Reviews for The Birthday House

Blurb for The Birthday House:

A friendship. A murder. A life that will never be the same.

The year is 1955, the location picturesque Devon.

In a house by the River Dart, schoolgirl Josephine Kennedy posts invitations to her twelfth birthday party – a party that never takes place.

Horrific violence is committed that night in the family home, leaving all of its occupants dead.

Based on a disturbing real-life crime, this compelling story explores Josephine’s fate through the prism of friends and family – the victims and survivors who unwittingly influenced the events that led up to the tragedy.

Josephine’s best friend, Susan, is haunted by the secrets of the birthday house.
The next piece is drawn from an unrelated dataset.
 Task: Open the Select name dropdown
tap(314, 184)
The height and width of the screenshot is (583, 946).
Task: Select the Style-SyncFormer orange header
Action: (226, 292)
Can she ever find a way of making peace with the past?

Reviews:

“At what point does a close relationship between a man and a woman become an affair? And how do those closest react as their suspicions grow? This is an absorbing and moving account of the impact across the generations when emotions come to a head on one dramatic night”
Ian Hobbs, Devon Book Club

“An engaging, accomplished, structurally-bold examination of a Fifties family tragedy told from the points of view of all involved, The Birthday House is also a profound meditation on grief and trauma and how it can shape us for the whole of our lives”
Peter Stamford

“Grief, trauma and family tragedy. Enjoyed isn’t quite the right word here. More gripping and read in horror as the inexorable nightmare unfolds. 
Set in 1955 and based on a real life crime, Jill dissects the possible cause of two murders and a suicide. 
Many of the secrets have no doubt gone to the grave, but what she writes does seem plausible, be it the effect on Mrs Harrison, the daily help or a wife betrayed.  A very accomplished novella.”